Work to do:
a) In the article on Princess Zorka of Montenegro, where did her wedding to Petar Karadjordjevic take place?
b) Name each distinct year that the article on Princess Zorka of Montenegro mentions.
c) From the article on Princess Zorka of Montenegro, quote everything from "In 1883, she" down to "died shortly thereafter.".

Document extract:
-- begin --

Princess Zorka of Montenegro (Serbian Cyrillic: Кнегиња црногорска Зорка; 23 December [O.S. 11 December] 1864 – 16 March [O.S. 4 March] 1890) was the eldest child of the Montenegrin monarch Nicholas I and his wife Milena. Her name and title at birth was Ljubica Petrović-Njegoš, Princess of Montenegro.

In 1883, she married prince Peter Karađorđević and she changed her name to Zorka (and her surname to Karađorđević). She died in childbirth while giving birth to Prince Andrija on 16 March 1890. Prince Andrija died shortly thereafter.

Her husband Prince Peter went on to become King of Serbia in 1903, thirteen years after her death.

Life
Born in Cetinje, Montenegro at the time when her father was already the reigning Prince of Montenegro (his uncle Danilo II Petrović-Njegoš having died in 1860). She had eight younger sisters and three younger brothers. Zorka was educated in Russia before returning to Montenegro to be engaged to Petar Karađorđević. She spent her childhood up to the age of 11 in Cetinje, where she was educated by Cetinje teachers and a Swiss teacher Mrs. Nykom. In 1875, Princess Zorka was sent to Russia to continue her education at the Smolny Institute (attended by the girls from the most prominent Russian aristocratic families). After graduation, she returned to Cetinje. At the beginning of 1883, Prince Petar Karadjordjevic came to Cetinje. His intention was to marry in Cetinje, get closer to the Montenegrins and move there to live with his family. He asked for the hand of the young and beautiful Princess. The arrival of Petar Karadjordjevic in Cetinje and his engagement with Kneginja Zorka Petrovic-Njegos were disapproved by the opponents of these two dynasties, but the act was gladly accepted by the Serbian and Montenegrin people, who saw it as the confirmation of their future bond. The wedding of Princess Zorka (19 at the time) and Petar Karadjordjevic (39) took place at the Cetinje Monastery on 30 July 1883. The wedding party, like the engagement before it, was organized according to folk tradition, with many guests who could barely accommodate themselves in the small space of Cetinje.

Zorka's sister Elena married the future King Victor Emmanuel III of Italy.

-- end --

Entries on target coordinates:

-- begin --

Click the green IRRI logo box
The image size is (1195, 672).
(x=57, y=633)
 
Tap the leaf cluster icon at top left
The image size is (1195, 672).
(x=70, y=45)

-- end --

The solutions:
a) At the Cetinje Monastery.

b) 1864, 1890, 1883, 1903, 1860, 1875

c)
In 1883, she married prince Peter Karađorđević and she changed her name to Zorka (and her surname to Karađorđević). She died in childbirth while giving birth to Prince Andrija on 16 March 1890. Prince Andrija died shortly thereafter.